Eskom may need to borrow another R45 billion
South Africa’s beleaguered power utility may need to raise R45 billion of debt this year to refinance upcoming obligations, purchase diesel and pay inflation-beating salaries to workers, according to S&P Global Ratings.
That’s an increase from S&P’s borrowing forecast of R30 billion for Eskom Holdings SOC Ltd. in November, according to Omega Collocott, director of corporate ratings for South Africa at the company. The utility had a funding plan of R24.4 billion for the year to March, according to a company presentation in November.
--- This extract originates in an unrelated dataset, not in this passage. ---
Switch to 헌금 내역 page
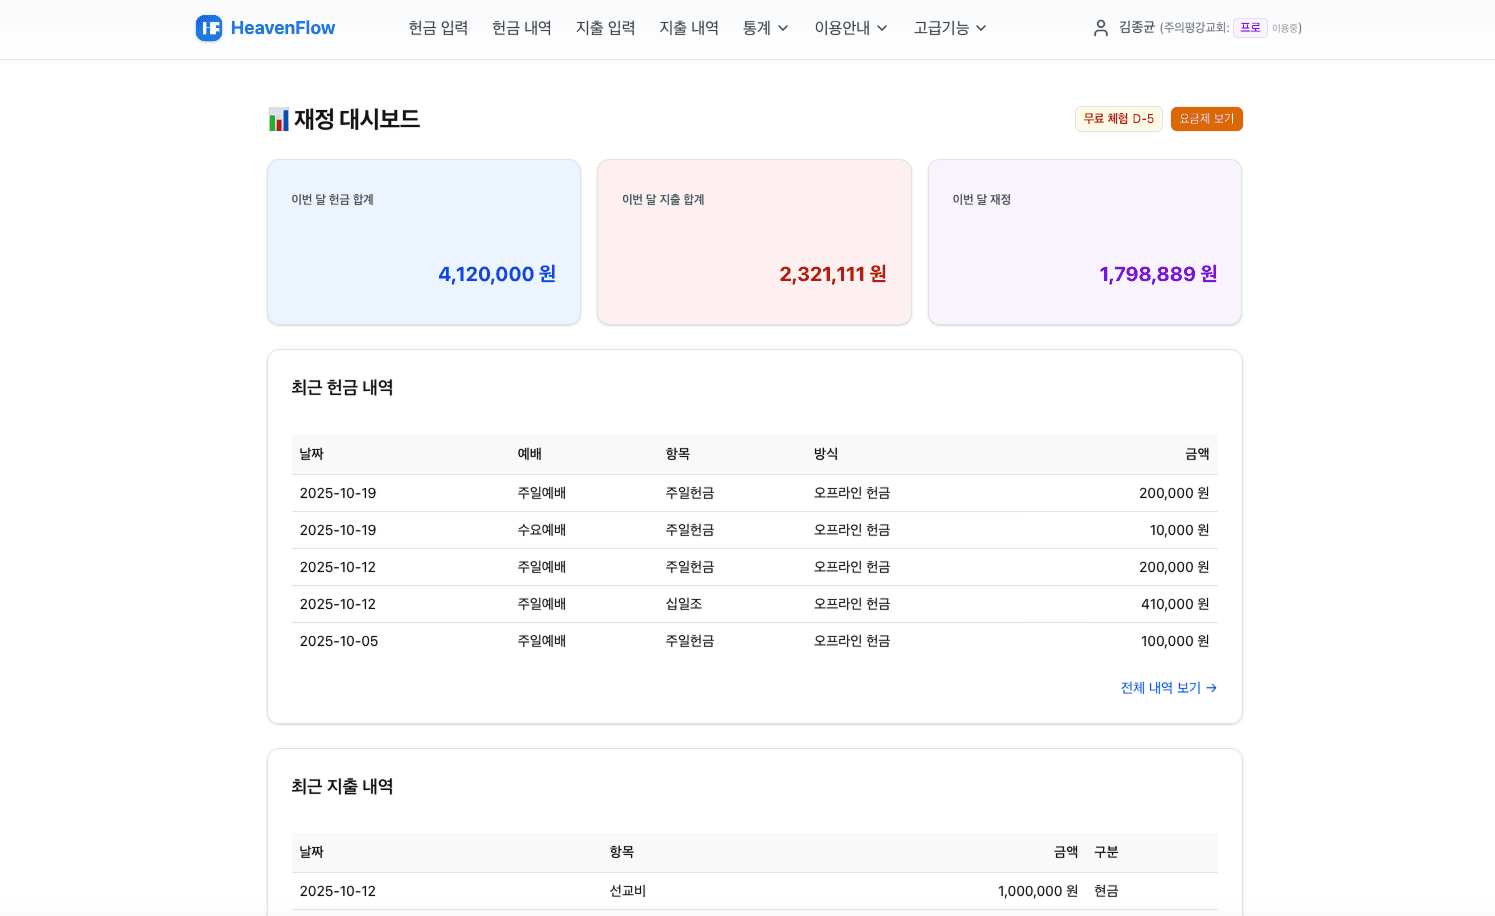This screenshot has height=916, width=1495. click(521, 27)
Africa’s most-industrialized nation had to endure hours of outages in the past few weeks as labour strife and breakdowns at coal-fired plants forced Eskom to resort to rolling blackouts. The elevated use of diesel-fed turbines, the wage deal and a tariff increase that didn’t meet the company’s requirement left the utility with a bigger hole in its finances.
“All in, net cash flows” at the lower end are R15 billion below S&P’s forecasts, Collocott said in an emailed response to questions. “This obviously assumes no change to the planned quantum of government transfers to Eskom,” she said, referring to the R22 billion the government pledged for the company in the current fiscal year.
The funding concerns have pushed the spread between Eskom’s guaranteed and unguaranteed tranche of 2028 dollar securities to near pandemic-level highs. The utility has about R396 billion of debt.
The tariff increase of 9.6% was lower than what Eskom required. That means S&P’s revenue assumptions for the year ending March 31 could be lower by about R10 billion compared with the rating company’s November forecast.
S&P rates Eskom’s debt at CCC+, seven levels below investment grade, with a negative outlook.
Fitch Ratings last week said the poor finances of many public enterprises meant they posed considerable risks to public finances.
The rating company said it expects Eskom to require additional financial support of around R150 billion, “which is not factored into our debt forecast due to the uncertain timing and form of support,” Fitch said, without giving a time frame.